Freitag, 21. November 2014

Bäume hören

Thalia, gibt dieser Pflanze bitte regelmässig Wasser, denn wenn sie Durst hat, schreit sie. Du kannst es nicht hören, aber es ist wahr. Thalia schaut mich mit grossen Augen an. Hää? Wie meinst du, sie schreit? - Sie hat natürlich keinen Mund, aber es gibt Geräusche in ihr drin, die nur entstehen wenn sie Wassermangel, also Durst, hat. Es klingt wie poppende Pop-Corn.

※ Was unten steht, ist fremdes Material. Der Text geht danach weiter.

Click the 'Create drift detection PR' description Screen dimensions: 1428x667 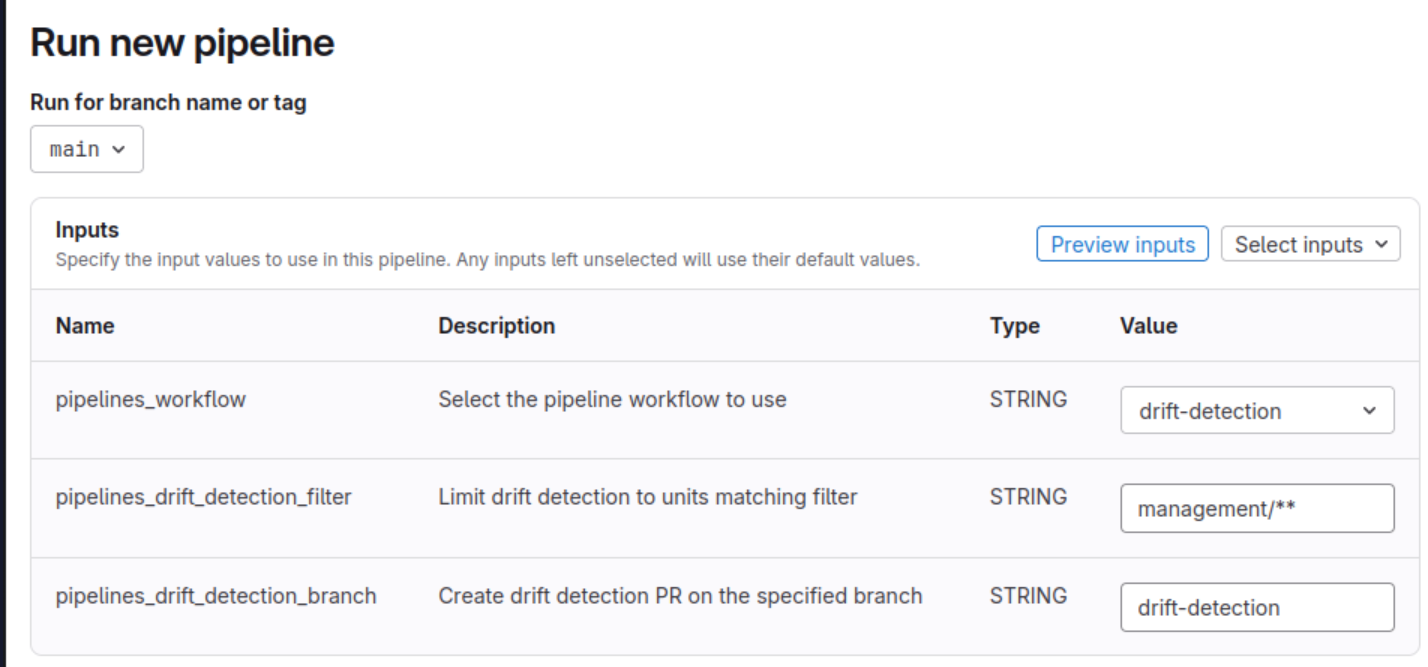680,596
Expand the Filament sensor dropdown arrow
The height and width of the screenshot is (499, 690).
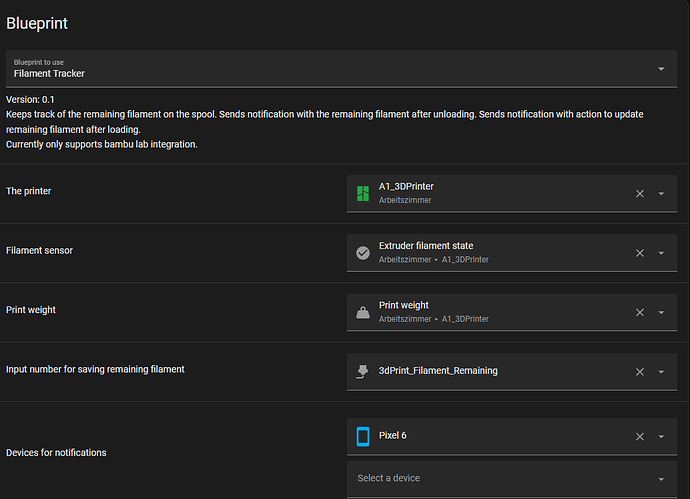661,253
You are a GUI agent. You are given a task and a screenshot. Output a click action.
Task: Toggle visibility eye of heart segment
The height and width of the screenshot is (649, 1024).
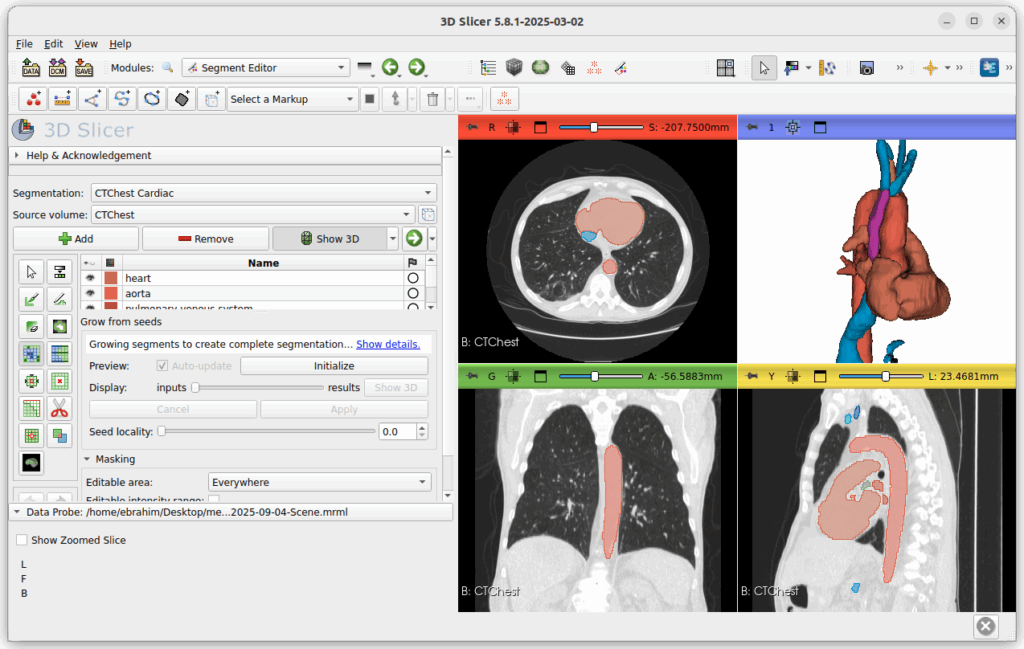(91, 278)
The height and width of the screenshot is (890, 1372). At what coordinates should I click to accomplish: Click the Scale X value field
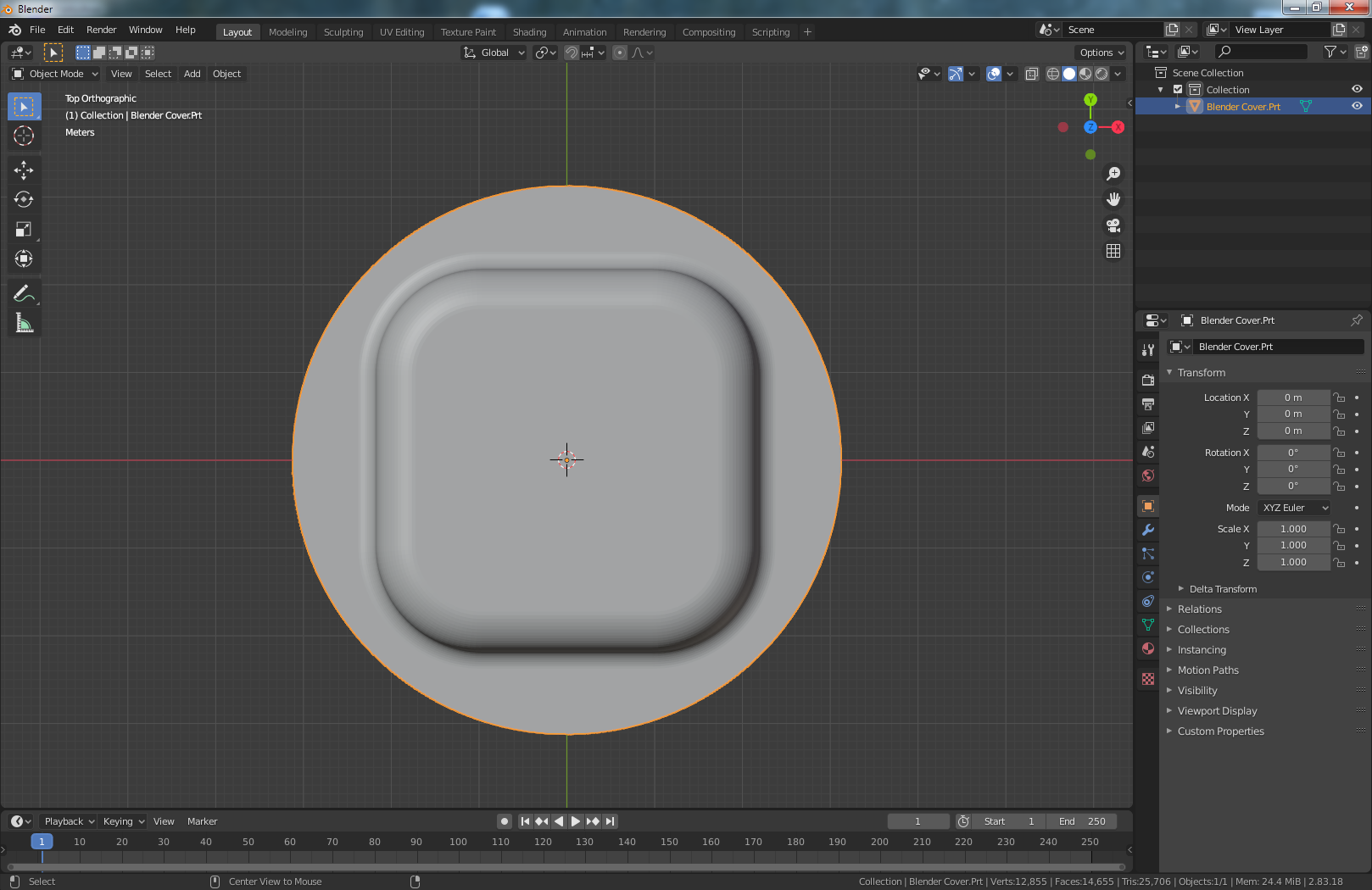(1292, 529)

Ich stelle ihr das Farnkraut wieder auf den Fenstersims, einzelne Wassertropfen laufen noch runter, und schnappe mir den daneben stehenden Blumentopf. Ich schaue Thalia von der Seite an: Diese Blume hier hat auch Durst, fühl mal an der Erde. Thalia möchte Pflanzen im Zimmer haben, doch sie vergisst zu giessen.

Thalia, die jedem Ding und Gegenstand ein Leben und eine Seele einzuhauchen vermag, sogar einem müden, schrumpeligen Luftballon, hört mir interessiert zu und will mehr wissen. Eine Pflanze macht Geräusche? Das findet sie wunderbar - und ich auch. Ich nahm Thalia zu mir an den Computer und liess sie Aufnahmen einer Waldföhre hören. "Die leise Symphonie der Bäume" heisst die Arbeit von zwei ganz unterschiedlichen, sich wunderbar ergänzenden Forschern. Sie haben das stille Innenleben der Bäume nicht nur hörbar gemacht, sondern sie haben auch gelernt, die Geräusche zu verstehen. Sie lernen die Sprache des Baumes zu deuten und erhalten so wertvolle Informationen über ihr Wohlbefinden.

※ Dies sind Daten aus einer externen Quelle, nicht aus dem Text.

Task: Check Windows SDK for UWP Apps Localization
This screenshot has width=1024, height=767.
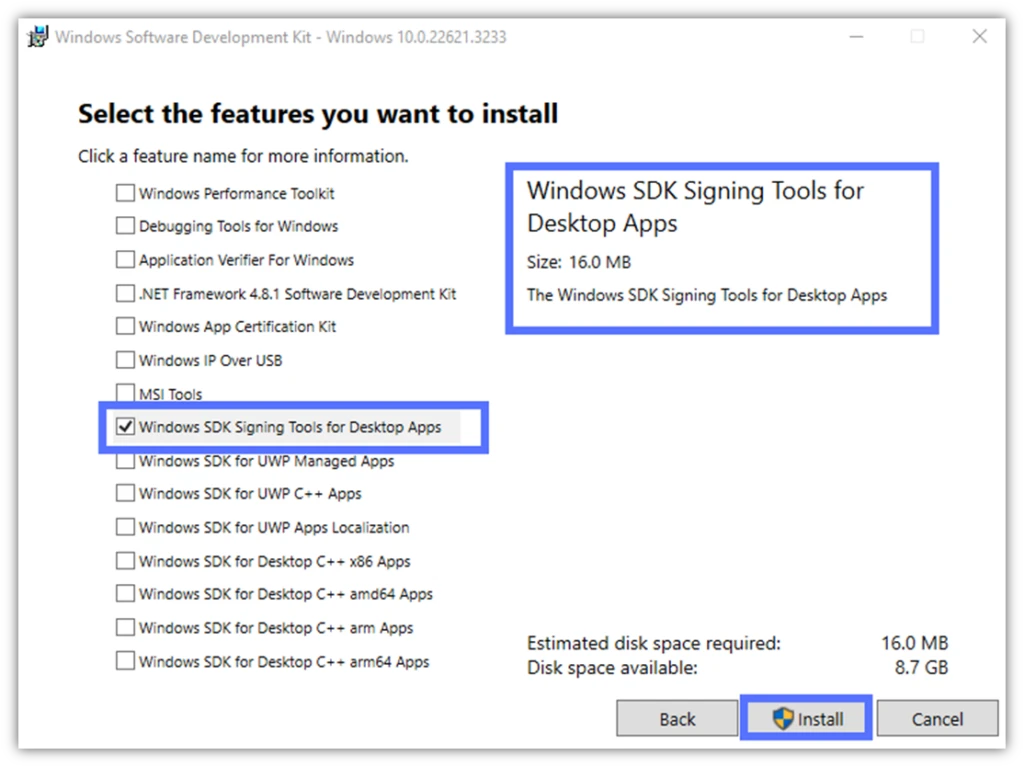Action: (x=125, y=527)
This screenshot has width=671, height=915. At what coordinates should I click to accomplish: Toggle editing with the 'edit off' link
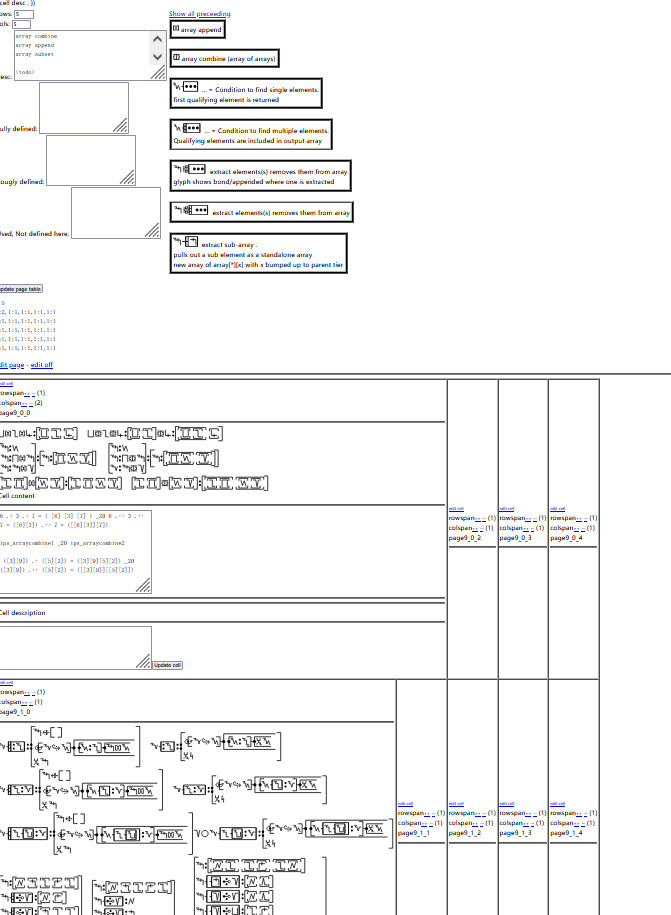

Wir sind fasziniert und demütig. Und auf die Frage von Thalia, ein paar Stunden später, ob es Engel und Zwerge und Feen gäbe, da meinte ich nur: Ich habe noch nie welche gesehen, aber das heisst nichts.

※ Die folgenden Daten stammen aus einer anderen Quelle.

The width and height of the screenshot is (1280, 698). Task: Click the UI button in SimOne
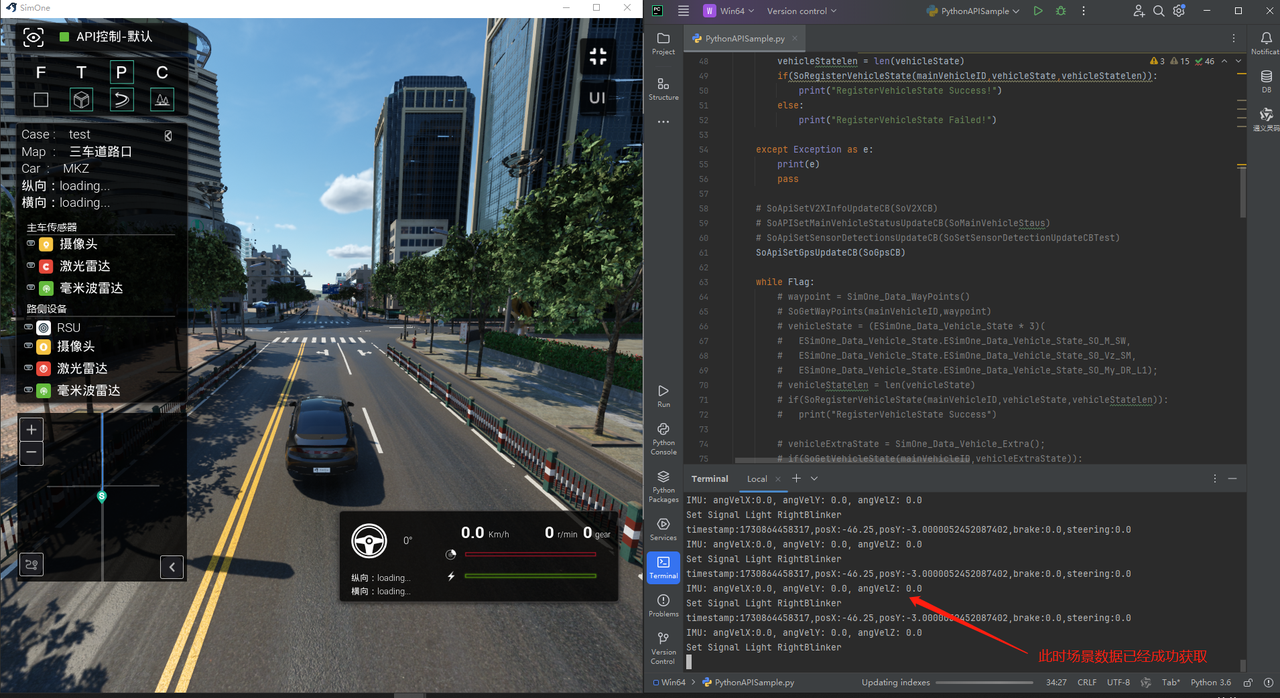point(597,98)
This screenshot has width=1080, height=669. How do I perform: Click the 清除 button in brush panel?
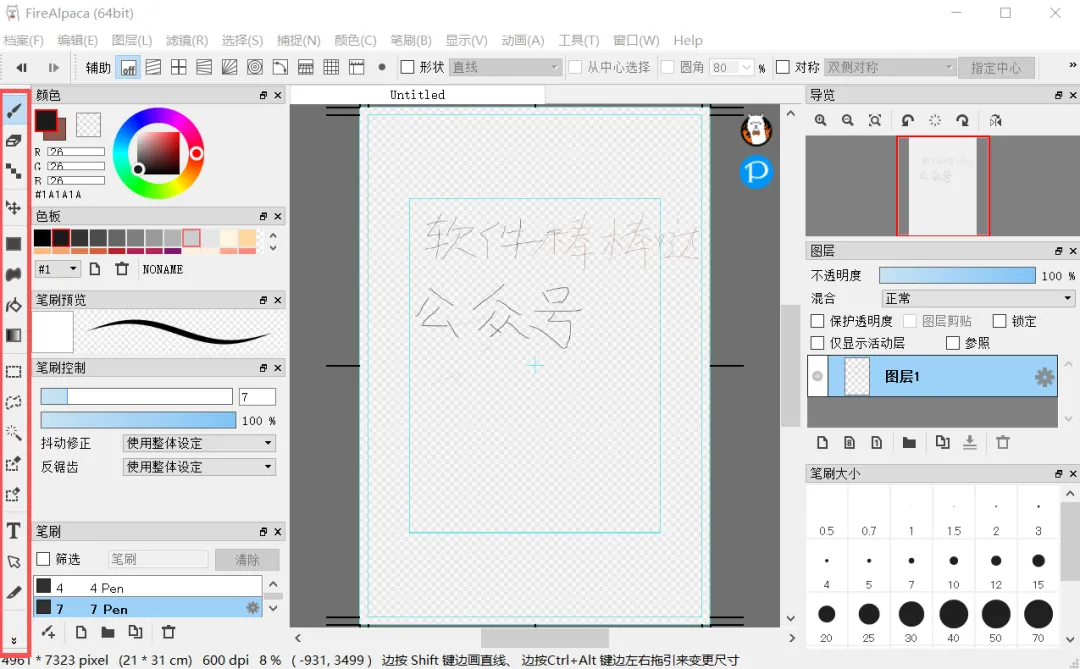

Ja, Thalia, nur weil wir etwas mit unserem beschränkten Hirn nicht wahrnehmen können, heisst es noch lange nicht, dass es nicht existiert. Denn bis vor kurzem wussten wir ja auch nicht, dass eine Pflanze nach Wasser ruft, wenn sie Durst hat. Jetzt haben wir es aber dank Mikrophonen und Technik hören können. Du weisst ja, dass Hunde viel, viel besser riechen als wir. Oder Fledermäuse mit Ultraschalllauten fliegen. Davon merken wir, ohne technische Hilfe, auch nichts.

Mit diesem Wissen, dass unser Hirn und unsere Sinne eigentlich arg beschränkt sind, fühle ich mich wohl. Es ordnet mich ein in die Natur und gibt mir einen Platz, der bescheidener ist, als wir es vielleicht manchmal gerne hätten. Das tut gut, nicht?